Лагерь по дороге в Поречье. Мы должны были сняться с наших позиций в 5 часов утра, но вследствие нового распоряжения оставались на местах до 8 часов вечера. Построившись колоннами, мы вновь выступили на Смоленскую дорогу, и пройдя 5—6 верст в этом направлении, сделали привал. Через три часа мы двинулись, пройдя 2 версты, своротили влево. Темнота была ужасная. Моя лошадь (недавно нам разрешили иметь по две лошади) спотыкалась постоянно. Дождь и недостаток сна очень утомляли. Таким образом мы шли ночь с субботы на воскресенье. Мы шли проселком через лес. Темнота и дождь усиливались, и наше положение становилось невыносимо. Добравшись до дороги, идущей из Смоленска на Поречье, мы снова сделали привал до рассвета.
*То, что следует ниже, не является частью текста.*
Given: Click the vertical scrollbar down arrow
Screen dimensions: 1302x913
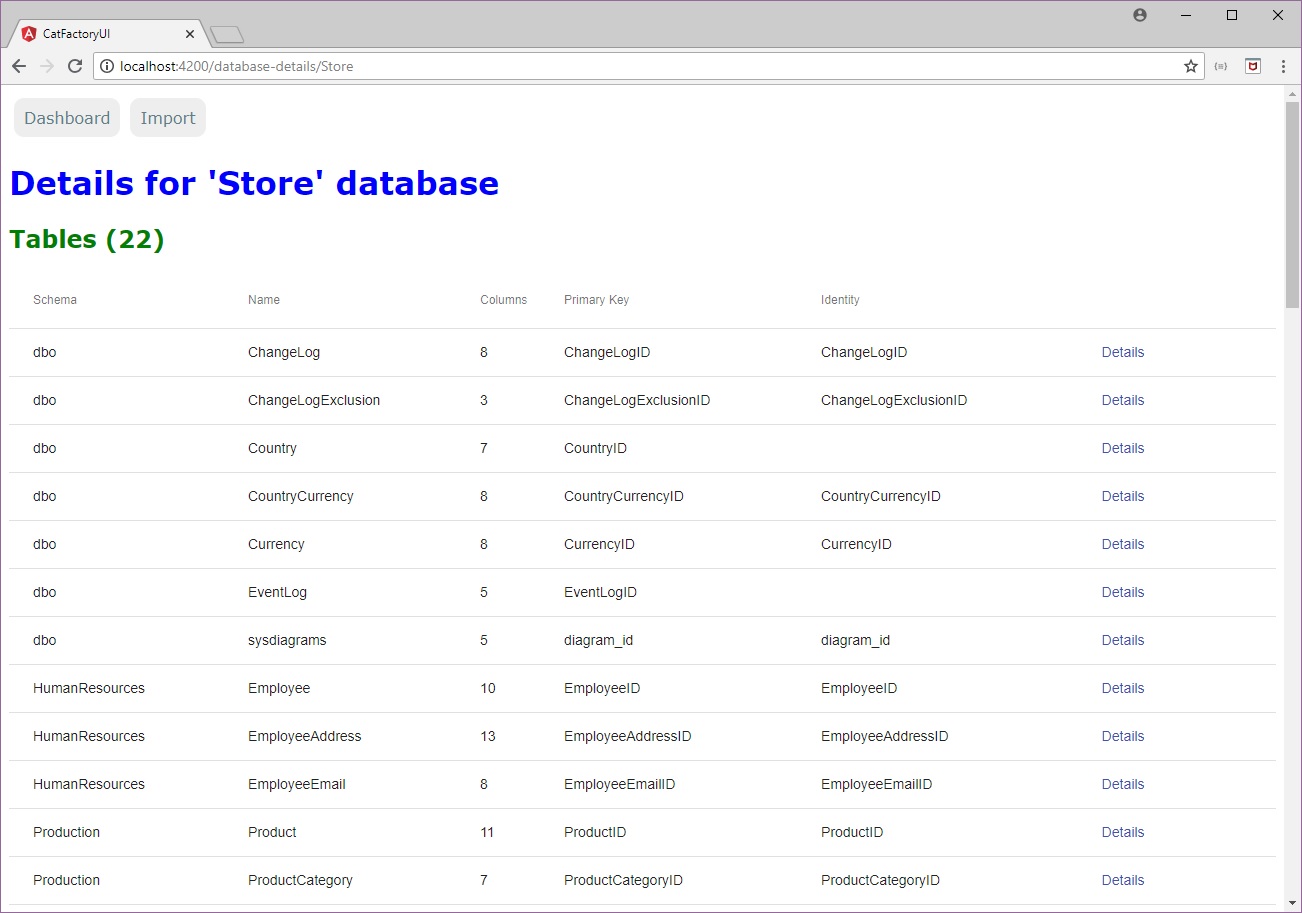Looking at the screenshot, I should point(1292,903).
Затем мы продвинулись еще на 10 верст к Поречью и стали бивуаком по-батальонно. Платов, оставшийся на своих позициях, имел дело с неприятелем и взял тысячу пленных[82].
28 июля. Воскресенье.
На местах.
29 июля. Понедельник.
На местах. Нас догнала большая часть нашей армии.
30 июля. Вторник.
На местах. Первый приказ, выступить в 8 часов, отменен. Опять пошла у нас мода на палатки, я тоже приобрел себе совсем маленькую, которую всегда можно очень быстро раскинуть, тогда как для установки шалаша требовалось время.
31 июля. Среда.
На местах. На этих днях (27 июля) захватили экипаж генерала Себастьяни[83]. Уверяют, что нашли в его портфеле заметки, в которых помечены числа и места, день за днем передвижения наших корпусов[84]. Передавали, будто вследствие этого удалили из главного штаба всех подозрительных лиц, в том числе и флигель-адъютантов, графов: Браницкого, Потоцкого, Влодека и адъютанта главнокомандующего Левенштерна (шведа)[85].
1 августа. Четверг.
Наша неопытность в военном деле проявлялась на каждом шагу. Приказ идти на Шеломец, деревня, которую мы прошли в ночь с 27 на 28, был дан одновременно 3-му и 6-му корпусам, а также 2-й и 3-й кавалерийским дивизиям, наш же 5-й корпус должен был выступить после всех, и вместо того, чтобы сообразить, как поступить, чтобы поменьше людей морить, поступили как раз наоборот[86]. Наш корпус, став под ружье в 4 часа дня, тотчас покинул дорогу на Поречье, но через час ходу должен был остановиться, чтобы пропустить части, которые должны были идти впереди нас. Следовательно, нас потревожили слишком рано и лишили солдат нескольких часов отдыха, который им был необходим. Гораздо лучше было совсем нас не трогать с наших позиций, так как, пройдя 5 верст, мы должны были остановиться на ночлег. Я не мог отдохнуть, так как был дежурный.
2 августа. Пятница.
Лагерь в 30-ти верстах от Смоленска, по дороге от Рудни. Наш 5-й корпус имел возможность выступить лишь в 4 часа утра, прошел с. Шеломец, дошел до своих прежних стоянок у Приказ-Выдры и прошел далее по Смоленской дороге. Грязь и невыгодность идти в хвосте большой колонны очень затянули поход. Мы достигли нашей стоянки только поздно вечером в полной темноте. В продолжении целого дня какая-то женщина шла с нашей колонной и говорила тем, кто ее спрашивал, что она принадлежит генералу Лаврову. Все удовлетворялись таким ответом пока один шутник не вздумал за ней ухаживать и в порыве страсти сорвал головной убор, из-под которого показалась мужская голова. Оказалось, что это был шпион; его отправили в главную квартиру[87].
3 августа. Суббота.
На местах. Вчерашнее происшествие со шпионом заставило меня быть осмотрительнее. Заметив сегодня какого-то субъекта, одетого по-городски, который прогуливался по нашему лагерю и расспрашивал, где стоянка великого князя, я его арестовал и отправил к дежурному. Слышна пальба со стороны Смоленска.